# Polystyrene hives



## Jas0n Bresson (Feb 3, 2008)

What do you all think of the Bee Max hives.


----------



## honeyman46408 (Feb 14, 2003)

Jas0n Bresson said:


> What do you all think of the Bee Max hives.



http://www.beesource.com/forums/showthread.php?t=205134&highlight=beemax


----------



## Boris (Jul 12, 2006)

Jas0n Bresson said:


> What do you all think of the Bee Max hives.

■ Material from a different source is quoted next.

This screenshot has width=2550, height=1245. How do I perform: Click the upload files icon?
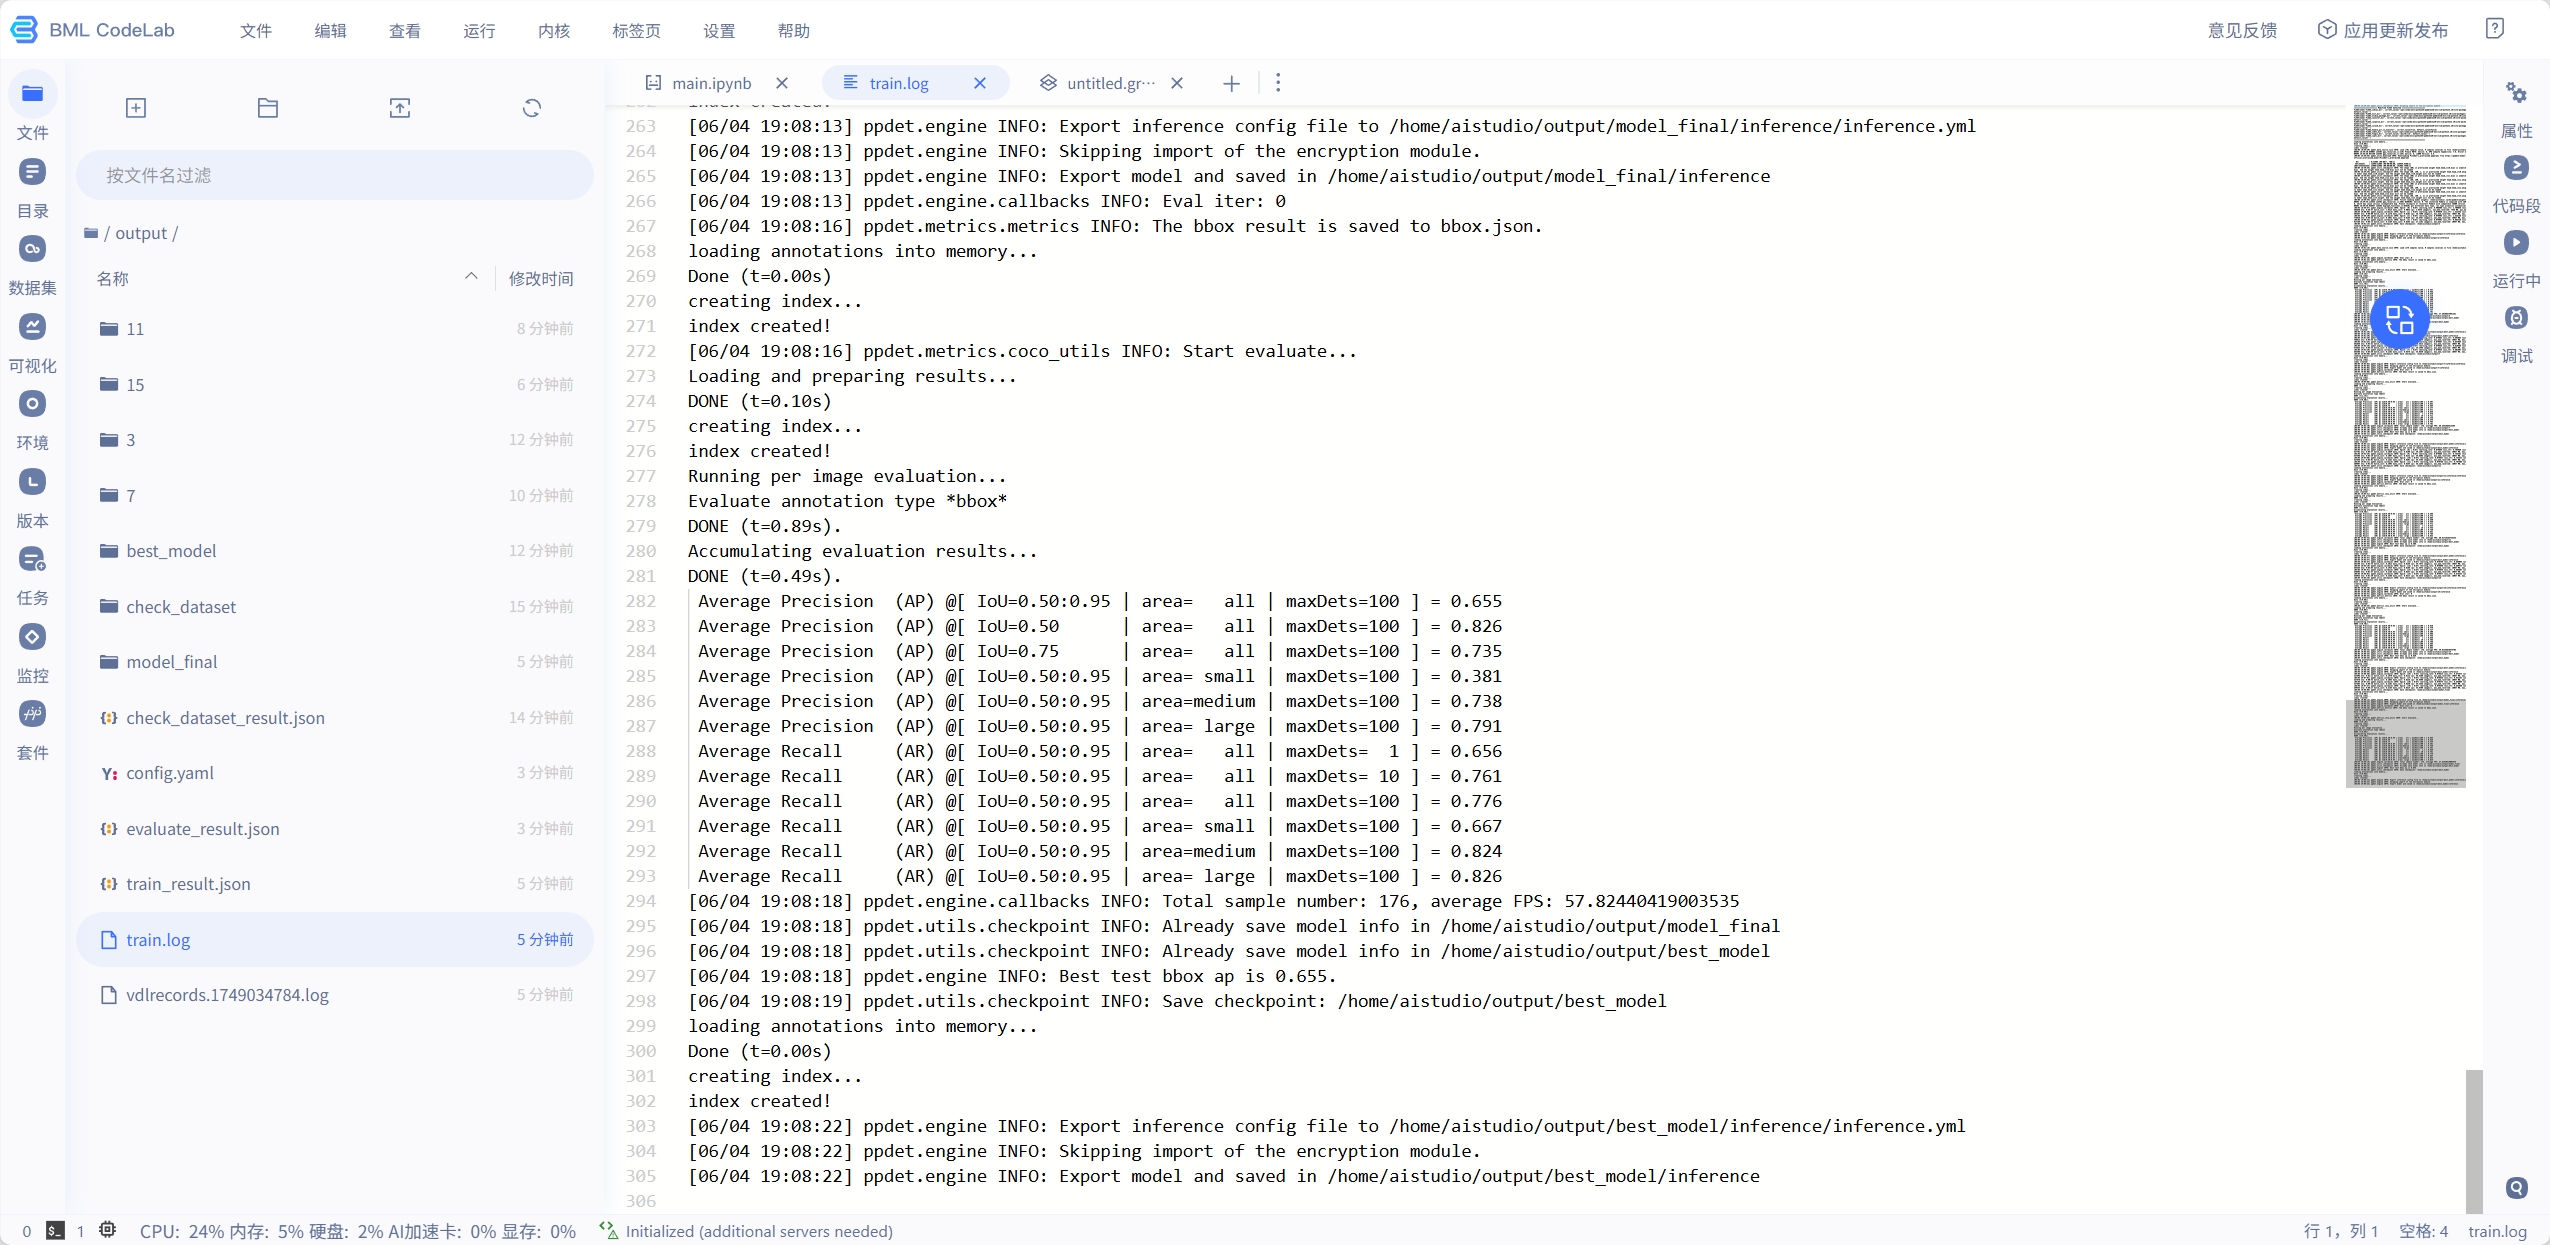coord(399,108)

My experience with BeeMax hives is here:
http://www.beebehavior.com/bee_max_hives_pictures.php

Boris


----------



## Flyman (Jun 11, 2007)

Boris, Did you make the wooden brood box under the Beemax box. If so, how did you make the dimensions the same? Did you use "2 by" material or is the inside of the box bigger? Been trying to figure the best way to do it.

Tom


----------



## Boris (Jul 12, 2006)

Tom,

I've just added for you my new photo (the last one) with more details:
http://www.beebehavior.com/bee_max_hives_pictures.php

Boris


----------



## Flyman (Jun 11, 2007)

Cool! Love the pics of your experiment. BTW my Beemax bees overwintered great. The were going almost full blast by Feb 1. (I know, I know, its not that cold here......thats why we live here).

Tom


----------



## Ravenseye (Apr 2, 2006)

I love the hives, I just hate plastic.


----------